Ditambah lagi, Pemerintah juga membentuk lembaga penyelesaian masalah utang luar negeri serta mengesahkan UU anti monopoli dan perlindungan konsumen untuk menciptakan kondisi ekonomi yang kondusif.

Seluruh kebijakan tersebut terbukti berhasil membuat rupiah menguat terhadap dolar hingga di akhir masa pemerintahannya. Secara perlahan, investor kembali menanamkan modalnya di Indonesia dan roda perekonomian kembali berputar. Hingga akhirnya istilah “krisis” telah berubah menjadi “pasca krisis”.

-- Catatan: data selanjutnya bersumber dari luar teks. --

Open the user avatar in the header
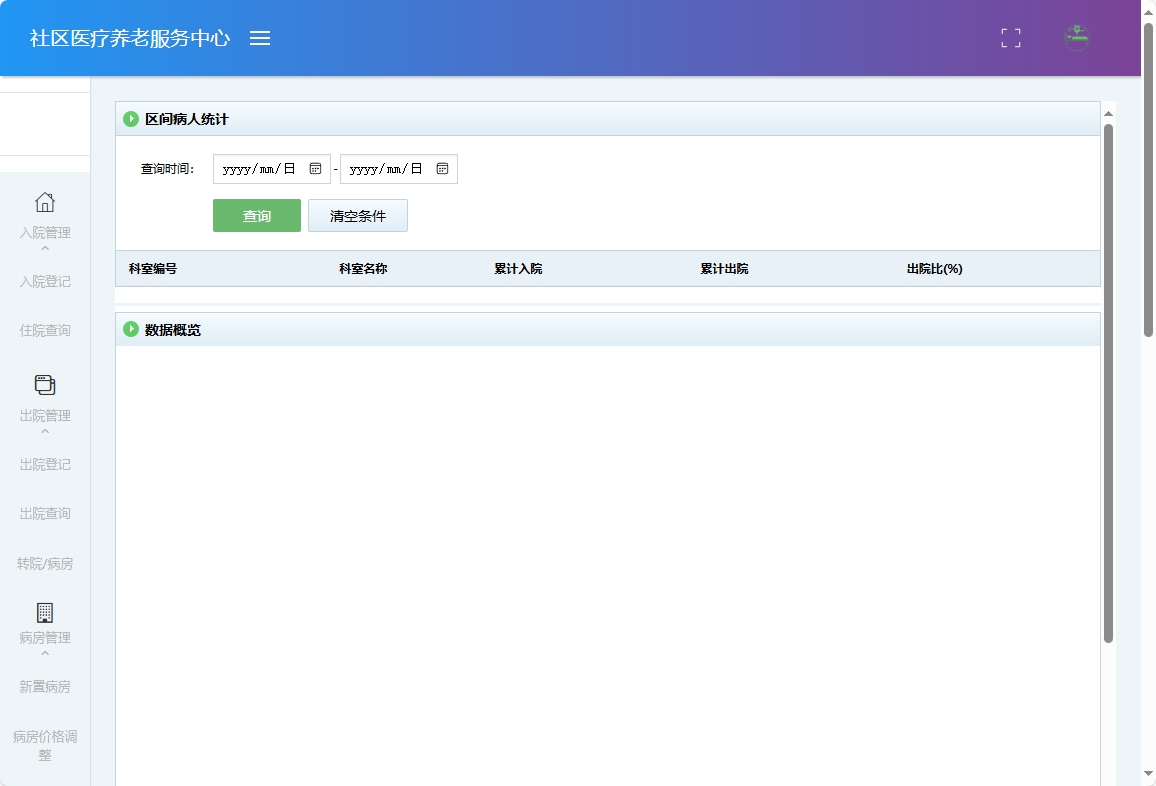The height and width of the screenshot is (786, 1156). [1076, 38]
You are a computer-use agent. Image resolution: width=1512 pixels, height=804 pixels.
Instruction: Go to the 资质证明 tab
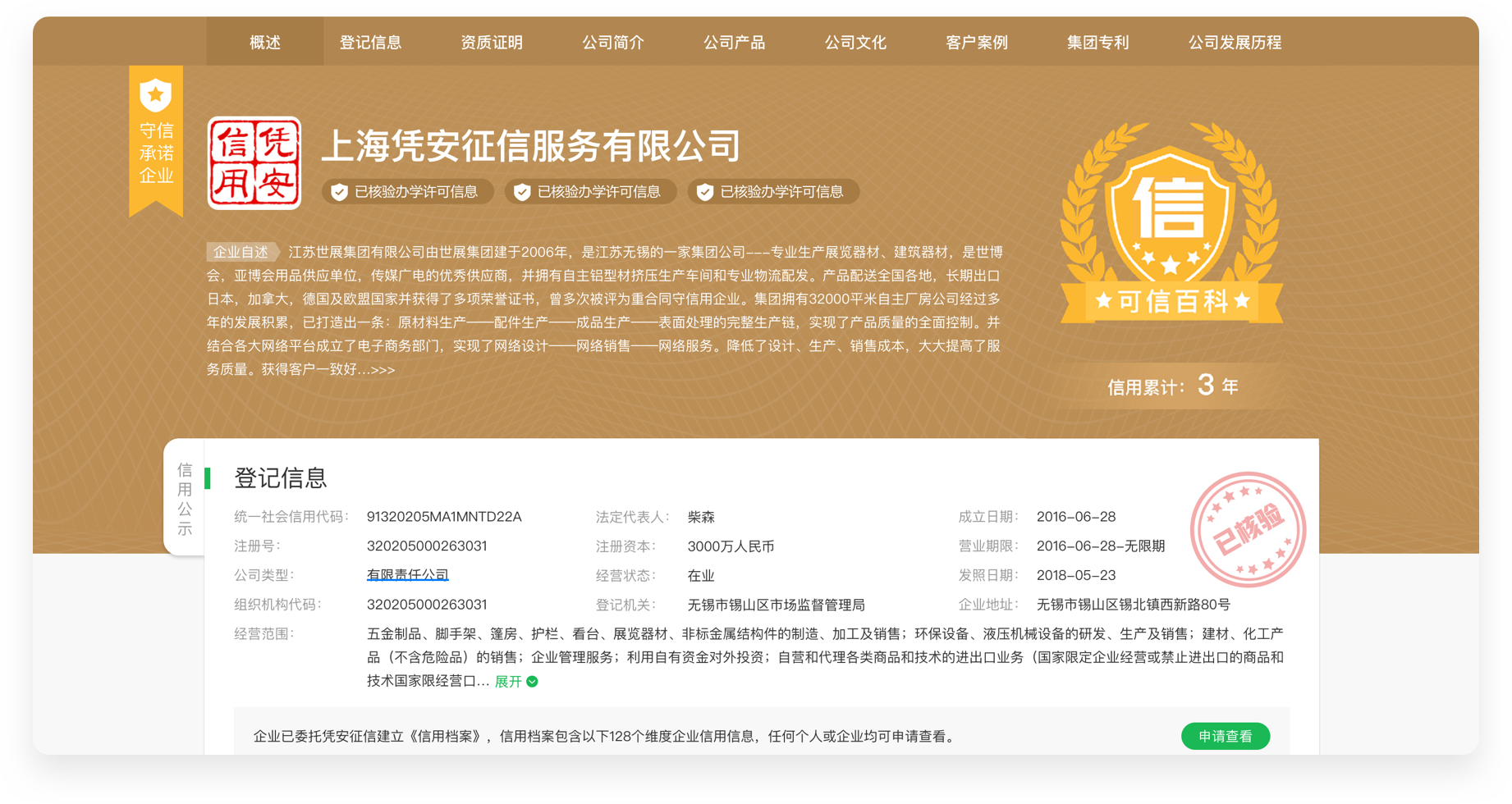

BJ Habibie telah membuktikan bahwa seorang bapak teknologi nasional mampu menyelamatkan kondisi ekonomi nasional dari turbulensi parah.

Keberhasilan beliau menghadapi krisis membuat seorang BJ Habibie saat itu dikenal sebagai “Pemimpin di kala krisis” oleh media internasional.

Sosok BJ Habibie merupakan lambang dari suatu keberhasilan. Mr. Crack has cracked down the monetary crisis.

Terima kasih, Mr. Get the Job Done.

Selamat jalan, pionir.

Selamat jalan, Pak Habibie.

 

 

 

Sumber foto: Merdeka.com.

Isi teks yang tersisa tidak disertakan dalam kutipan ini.